→ The problem: Search the records below for the word "agent". Pull out each line that has it.
BEGIN Data records
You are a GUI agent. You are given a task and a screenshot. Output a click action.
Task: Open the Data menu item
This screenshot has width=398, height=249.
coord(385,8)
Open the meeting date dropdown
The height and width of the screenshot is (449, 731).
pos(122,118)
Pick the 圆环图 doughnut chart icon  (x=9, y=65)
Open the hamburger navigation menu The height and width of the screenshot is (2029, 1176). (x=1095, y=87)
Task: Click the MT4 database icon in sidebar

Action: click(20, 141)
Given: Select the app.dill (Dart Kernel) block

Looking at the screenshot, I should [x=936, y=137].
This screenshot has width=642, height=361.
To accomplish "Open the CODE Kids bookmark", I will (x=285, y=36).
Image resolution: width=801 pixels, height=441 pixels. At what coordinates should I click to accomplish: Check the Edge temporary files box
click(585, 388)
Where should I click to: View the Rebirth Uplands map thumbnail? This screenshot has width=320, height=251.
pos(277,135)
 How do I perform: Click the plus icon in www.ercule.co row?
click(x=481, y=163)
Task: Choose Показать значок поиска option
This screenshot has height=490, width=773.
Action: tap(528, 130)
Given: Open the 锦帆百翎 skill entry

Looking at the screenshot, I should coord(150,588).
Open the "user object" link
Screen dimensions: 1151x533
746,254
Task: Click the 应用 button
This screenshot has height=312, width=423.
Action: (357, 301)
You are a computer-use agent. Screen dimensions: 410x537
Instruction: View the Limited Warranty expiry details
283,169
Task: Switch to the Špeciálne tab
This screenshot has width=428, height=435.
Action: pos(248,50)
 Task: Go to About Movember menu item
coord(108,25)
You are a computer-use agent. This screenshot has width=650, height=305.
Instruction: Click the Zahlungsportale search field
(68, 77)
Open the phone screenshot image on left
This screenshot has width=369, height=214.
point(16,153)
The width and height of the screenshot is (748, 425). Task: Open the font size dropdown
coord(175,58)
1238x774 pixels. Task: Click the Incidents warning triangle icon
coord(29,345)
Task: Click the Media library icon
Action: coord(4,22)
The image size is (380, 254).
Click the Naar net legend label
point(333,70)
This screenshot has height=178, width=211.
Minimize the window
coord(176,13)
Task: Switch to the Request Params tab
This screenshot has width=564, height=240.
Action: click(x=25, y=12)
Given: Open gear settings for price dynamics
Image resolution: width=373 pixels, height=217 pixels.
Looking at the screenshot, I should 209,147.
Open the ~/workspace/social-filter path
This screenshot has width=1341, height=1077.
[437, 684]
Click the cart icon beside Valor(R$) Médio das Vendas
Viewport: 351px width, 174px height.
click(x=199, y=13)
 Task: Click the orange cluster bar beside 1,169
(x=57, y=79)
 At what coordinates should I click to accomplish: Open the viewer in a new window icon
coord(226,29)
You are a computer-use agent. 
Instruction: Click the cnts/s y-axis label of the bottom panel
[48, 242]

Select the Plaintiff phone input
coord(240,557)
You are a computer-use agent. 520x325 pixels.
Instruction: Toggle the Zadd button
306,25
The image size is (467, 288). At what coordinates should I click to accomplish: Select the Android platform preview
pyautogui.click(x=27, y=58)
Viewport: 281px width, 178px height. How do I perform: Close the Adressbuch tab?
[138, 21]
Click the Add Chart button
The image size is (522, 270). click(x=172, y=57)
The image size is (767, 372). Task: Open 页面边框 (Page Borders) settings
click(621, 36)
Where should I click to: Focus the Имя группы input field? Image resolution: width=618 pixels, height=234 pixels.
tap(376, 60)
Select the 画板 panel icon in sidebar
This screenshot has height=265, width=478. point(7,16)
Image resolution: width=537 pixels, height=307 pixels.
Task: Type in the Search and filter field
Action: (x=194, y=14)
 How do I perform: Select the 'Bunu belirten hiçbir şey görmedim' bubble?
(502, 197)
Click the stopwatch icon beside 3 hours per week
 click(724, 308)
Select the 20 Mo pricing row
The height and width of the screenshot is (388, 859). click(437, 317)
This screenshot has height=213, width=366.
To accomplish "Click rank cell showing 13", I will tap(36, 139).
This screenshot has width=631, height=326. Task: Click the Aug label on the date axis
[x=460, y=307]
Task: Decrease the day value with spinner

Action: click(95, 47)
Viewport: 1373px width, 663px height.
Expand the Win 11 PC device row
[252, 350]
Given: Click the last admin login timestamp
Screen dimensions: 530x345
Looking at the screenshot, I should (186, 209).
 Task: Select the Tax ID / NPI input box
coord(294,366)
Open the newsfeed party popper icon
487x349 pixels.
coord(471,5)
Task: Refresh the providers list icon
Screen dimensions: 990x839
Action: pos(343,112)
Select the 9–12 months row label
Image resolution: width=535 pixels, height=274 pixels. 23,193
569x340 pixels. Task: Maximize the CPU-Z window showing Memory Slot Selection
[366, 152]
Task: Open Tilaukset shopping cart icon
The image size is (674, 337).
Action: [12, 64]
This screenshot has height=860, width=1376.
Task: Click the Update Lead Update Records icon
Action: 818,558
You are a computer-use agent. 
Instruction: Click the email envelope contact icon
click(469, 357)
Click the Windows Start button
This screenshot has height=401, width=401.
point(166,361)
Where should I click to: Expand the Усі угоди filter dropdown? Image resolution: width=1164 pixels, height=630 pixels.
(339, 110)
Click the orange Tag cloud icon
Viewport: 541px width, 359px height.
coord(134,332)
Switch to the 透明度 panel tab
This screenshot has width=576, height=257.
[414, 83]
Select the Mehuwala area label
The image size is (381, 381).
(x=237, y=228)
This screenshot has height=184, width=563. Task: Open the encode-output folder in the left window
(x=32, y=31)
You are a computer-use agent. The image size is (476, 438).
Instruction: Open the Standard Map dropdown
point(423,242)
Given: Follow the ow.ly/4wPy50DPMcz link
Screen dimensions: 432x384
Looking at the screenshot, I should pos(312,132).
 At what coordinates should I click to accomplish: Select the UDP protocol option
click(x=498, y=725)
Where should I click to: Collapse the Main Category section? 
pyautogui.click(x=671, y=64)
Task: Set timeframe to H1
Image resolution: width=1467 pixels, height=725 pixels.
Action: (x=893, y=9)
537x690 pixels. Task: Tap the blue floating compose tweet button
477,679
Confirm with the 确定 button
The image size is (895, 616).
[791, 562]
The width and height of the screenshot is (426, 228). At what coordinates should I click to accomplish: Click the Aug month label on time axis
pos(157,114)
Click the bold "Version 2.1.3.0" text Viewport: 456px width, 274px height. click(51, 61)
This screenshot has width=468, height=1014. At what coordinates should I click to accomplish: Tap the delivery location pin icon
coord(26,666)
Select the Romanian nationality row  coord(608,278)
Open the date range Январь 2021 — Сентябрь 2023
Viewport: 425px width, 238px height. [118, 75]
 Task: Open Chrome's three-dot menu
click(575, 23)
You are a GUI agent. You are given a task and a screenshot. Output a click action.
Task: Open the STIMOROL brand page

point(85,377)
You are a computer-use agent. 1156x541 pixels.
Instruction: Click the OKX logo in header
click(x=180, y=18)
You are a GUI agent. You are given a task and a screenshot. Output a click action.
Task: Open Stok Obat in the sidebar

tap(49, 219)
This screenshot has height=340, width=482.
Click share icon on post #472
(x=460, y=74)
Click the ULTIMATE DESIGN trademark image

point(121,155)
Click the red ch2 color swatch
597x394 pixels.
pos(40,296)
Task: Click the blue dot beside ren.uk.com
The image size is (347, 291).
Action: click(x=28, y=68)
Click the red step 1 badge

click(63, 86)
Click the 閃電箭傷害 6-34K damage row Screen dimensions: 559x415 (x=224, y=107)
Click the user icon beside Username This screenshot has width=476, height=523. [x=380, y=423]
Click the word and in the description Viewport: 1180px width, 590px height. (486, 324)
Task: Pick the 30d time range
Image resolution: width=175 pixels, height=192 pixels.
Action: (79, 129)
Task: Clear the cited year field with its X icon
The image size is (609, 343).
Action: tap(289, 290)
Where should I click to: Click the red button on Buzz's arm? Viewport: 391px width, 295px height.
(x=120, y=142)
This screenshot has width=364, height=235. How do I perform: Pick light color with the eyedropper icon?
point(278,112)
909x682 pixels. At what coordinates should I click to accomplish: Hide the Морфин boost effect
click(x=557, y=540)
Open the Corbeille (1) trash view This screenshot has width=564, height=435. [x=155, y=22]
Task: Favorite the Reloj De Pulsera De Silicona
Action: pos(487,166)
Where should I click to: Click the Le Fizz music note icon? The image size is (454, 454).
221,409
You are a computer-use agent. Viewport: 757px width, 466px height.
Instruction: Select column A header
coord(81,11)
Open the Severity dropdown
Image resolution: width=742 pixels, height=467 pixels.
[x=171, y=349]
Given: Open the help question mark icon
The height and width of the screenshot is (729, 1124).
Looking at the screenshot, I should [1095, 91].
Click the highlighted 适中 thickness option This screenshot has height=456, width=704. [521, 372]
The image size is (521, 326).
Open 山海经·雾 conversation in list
END Data records
→ Exercise solution:
You are a GUI agent. You are given a task and a screenshot. Output a click action.
You are a computer-use agent. Screen dimensions: 410x537
You are a computer-use agent. This screenshot has width=650, height=305.
You are a computer-use agent. 
You are a computer-use agent. 520x325 pixels.
You are a computer-use agent. 
You are a computer-use agent. The image size is (476, 438).
You are a GUI agent. You are given a task and a screenshot. Output a click action.
You are a computer-use agent. 1156x541 pixels.
You are a GUI agent. You are given a task and a screenshot. Output a click action.
You are a computer-use agent. Viewport: 757px width, 466px height.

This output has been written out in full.